Many these days are searching for their personal roots, inspired by popular tv-programmes as well as DNA agencies offering to trace one’s genealogy. We want to know about our heritage because we want to know our identity.
The rise of populism across Europe and the western world is an expression of this search for identity. Why is this happening, and why is this happening now? Can it be that we have lost the big picture? That the process of secularisation is robbing us of our cultural, spiritual and political heritage?
The well-known British atheist Richard Dawkins says we cannot understand Europe without understanding Christianity and the Bible. That may be surprising to hear from an atheist.
But history today is a neglected subject. The history of Europe is even more neglected. And the history of Europe’s Christian roots is studiously ignored. This is a story, in my experience, largely unknown to Europeans while it explains so much about the life springs and the soul of Europe’s art, cities, democracy, economics, education, ethics, family, healthcare, human rights, language, politics, science… and much more!
The French Enlightenment offered an alternative in the humanistic values of Freedom, Equality and Brotherhood. In 1785, Schiller’s Ode to Joy enshrined these values in the immortal line: Alle Menschen werden Brüder. Yet we all know how quickly these values were lost in the bloodbath of the French Revolution. And two world wars and a Cold War at the heart of Europe exposed our complete failure in realising these ideals.

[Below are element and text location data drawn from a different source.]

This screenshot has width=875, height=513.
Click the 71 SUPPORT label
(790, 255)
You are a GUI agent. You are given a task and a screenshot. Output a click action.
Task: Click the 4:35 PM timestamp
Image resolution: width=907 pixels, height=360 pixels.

And so we go in search of smaller, more local, more specialised identities – like fanatical football fans – to build our lives around and to give us some meaning, some structure for life. And we find ourselves living in a Europe fragmenting into polarised, small-minded populism.
Perhaps it is time to research our European DNA again and ask, is there a broader, more inclusive identity that we share? Where indeed have we come from? What has shaped our common European identity – from Armenia to Iceland – beyond our nationalistic identity often shaped by myths and politically-motivated education?
Oxford professor Larry Siedentop points out that the essential European ideas of the individual and of equality were not discoveries of the Enlightment, but rather the fruit of Christianity. St Paul, argues Siedentop, was the greatest revolutionary of history when he wrote that in Christ there is neither Jew nor gentile, slave nor freeman, male nor female.
Here is the basis for unity with diversity, the motto of the European Union, to become a truly rainbow community of peoples.
Here was also the starting point for the Fathers of Europe – Robert Schuman, Konrad Adenauer and Alcide de Gasperi – as they set about to rebuild Europe after World War II. Schuman’s vision was for a ‘community of peoples deeply rooted in Christian values’.
These thoughts inspired Schuman, the French Foreign Minister, to propose the European Coal and Steel Community on May 9, 1950. In a speech of a mere three minutes, Schuman laid the foundations for the European house in which today 500 million Europeans, from 28 nations (still!) live together in peace. For these three minutes are officially recognised as the birth of what has become the European Union.
Each of us have been greatly enriched by our interdependence with our neighboring cultures. Think of Italian pizzas, Belgian beers, German cars, British detectives, Finnish saunas, Norwegian salmon, Dutch cheeses, French cuisine, Spanish wines, Irish rock bands, etc, etc – all of which have contributed to our European lifestyle. We have become interdependent and irreversibly connected.
This is why we need to remember and celebrate Europe Day, May 9. Not as a top-down political imperative from Brussels, but as a bottom-up, peoples’ movement; a cultural expression of gratitude that we live in a part of the world with such a rich heritage.
This is adapted from an address delivered at “Together for Europe” in Esslingen, Germany, on May 3, 2019, organised by the YMCA Esslingen with the European elections approaching.